**Task requirements**
Look through the records below for the line with "Image resolution: width=500". Return that line and each one after it up to and including the line with "Given: Clear the", exactly.

[Opening Given records section]

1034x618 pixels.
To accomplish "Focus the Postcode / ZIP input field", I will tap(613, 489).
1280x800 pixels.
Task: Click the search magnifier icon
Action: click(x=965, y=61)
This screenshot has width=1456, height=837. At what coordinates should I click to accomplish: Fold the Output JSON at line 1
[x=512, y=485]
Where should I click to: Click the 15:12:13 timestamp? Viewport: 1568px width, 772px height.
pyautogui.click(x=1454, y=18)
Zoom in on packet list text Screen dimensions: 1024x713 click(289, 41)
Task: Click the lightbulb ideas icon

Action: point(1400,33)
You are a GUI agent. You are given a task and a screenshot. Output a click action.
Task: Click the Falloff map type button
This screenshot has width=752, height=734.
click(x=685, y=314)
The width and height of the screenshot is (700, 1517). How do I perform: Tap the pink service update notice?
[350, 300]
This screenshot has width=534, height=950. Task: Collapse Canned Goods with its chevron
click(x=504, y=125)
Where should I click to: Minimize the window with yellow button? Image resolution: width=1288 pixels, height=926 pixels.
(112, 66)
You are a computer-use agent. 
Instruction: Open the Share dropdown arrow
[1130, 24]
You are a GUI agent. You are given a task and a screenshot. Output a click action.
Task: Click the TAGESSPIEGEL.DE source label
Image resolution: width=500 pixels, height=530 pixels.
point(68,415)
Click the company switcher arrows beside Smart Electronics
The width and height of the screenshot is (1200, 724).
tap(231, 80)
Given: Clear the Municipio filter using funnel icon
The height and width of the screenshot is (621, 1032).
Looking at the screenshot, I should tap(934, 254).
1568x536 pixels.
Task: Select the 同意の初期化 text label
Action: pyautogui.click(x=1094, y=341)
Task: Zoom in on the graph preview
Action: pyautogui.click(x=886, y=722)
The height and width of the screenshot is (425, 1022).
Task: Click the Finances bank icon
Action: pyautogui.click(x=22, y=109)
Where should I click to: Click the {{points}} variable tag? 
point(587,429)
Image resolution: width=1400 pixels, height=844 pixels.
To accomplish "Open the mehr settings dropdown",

[Closing Given records section]

**Output of the task**
Image resolution: width=500 pixels, height=530 pixels.
point(68,415)
Click the company switcher arrows beside Smart Electronics
The width and height of the screenshot is (1200, 724).
tap(231, 80)
Given: Clear the Municipio filter using funnel icon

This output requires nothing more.